Myer chief executive Bernie Brookes looks to have entered a purple patch just as his board begins to seriously consider succession planning to replace the long-serving, popular CEO, meaning his legacy as a good operator will remain intact and his successor will get a running start in what is still a choppy market.
Unveiling yesterday's profit, Mr Brookes (above) was cautious in describing the more upbeat and bullish trading environment that has emerged over the past six months, but certainly seemed to suggest the worst was over.
He reeled off a list of positive signs that were bolstering the department store's sales trajectory - property prices not declining, sharemarket up, superannuation accounts stronger, low interest rates and good employment figures - that were feeding into a positive consumer psyche.
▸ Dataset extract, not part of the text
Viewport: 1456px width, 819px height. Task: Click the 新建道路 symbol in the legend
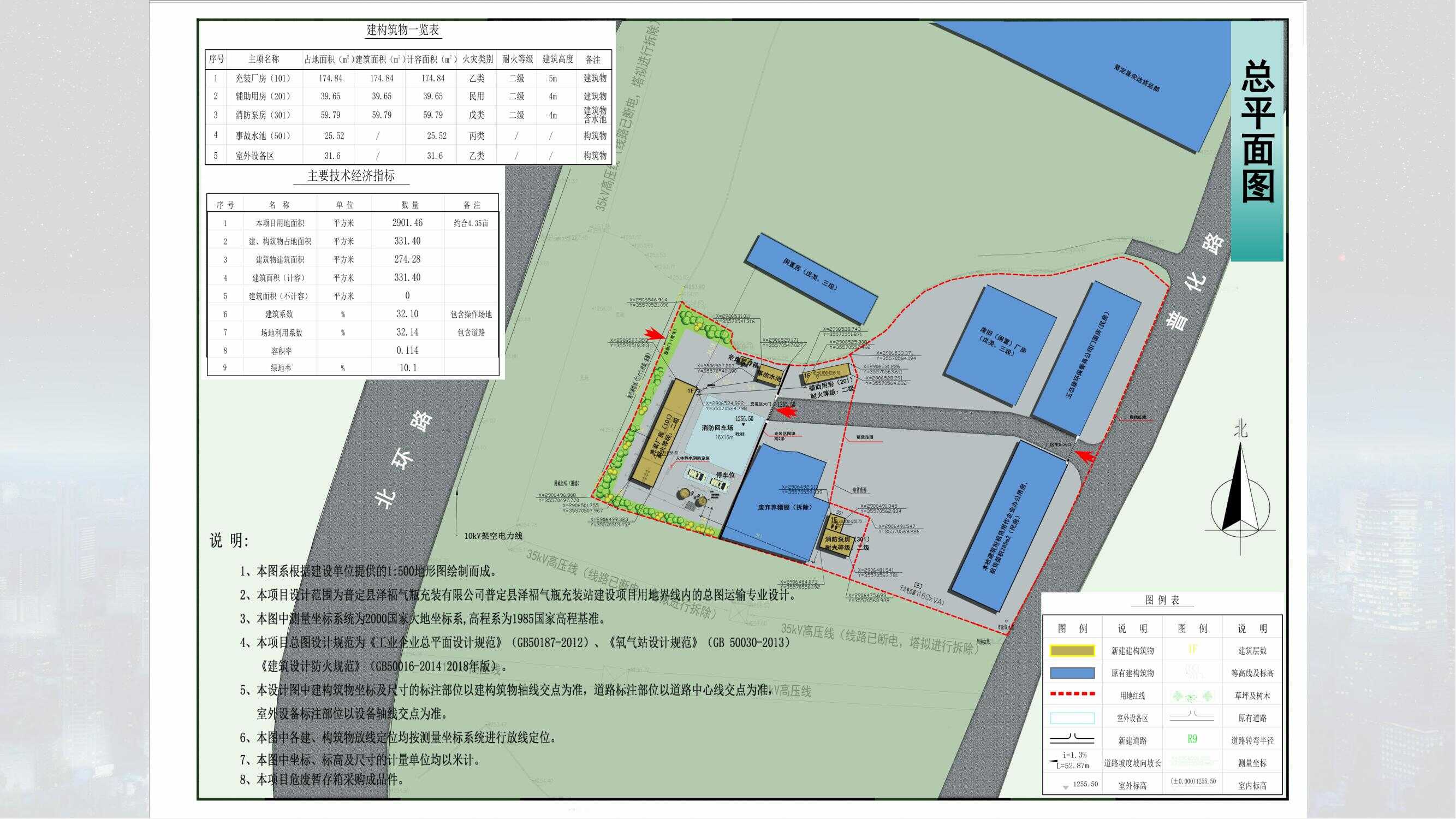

To be sure, Myer's first-half and second-quarter sales were only up 1.7 per cent and 2.1 per cent respectively, but that needs to be put into context of the past two years when sales dropped through the floor as shoppers turned away from the stores and decided to shove their discretionary cash in the bank.
Myer and Mr Brookes now look like recording four consecutive quarters of comparable store sales growth, the first time Myer will have achieved that feat since 2009-10 when it was run by private equity.
This is what Mr Brookes and his board have been waiting for. During the winter of flat sales Mr Brookes focused on cutting costs and pumping up store margins, including lifting the penetration of Myer-owned brands (now at just under 20 per cent of all sales).
Now come the better times - hopefully. An improving top line will lead to better profits, thanks to the hard work on costs now almost complete.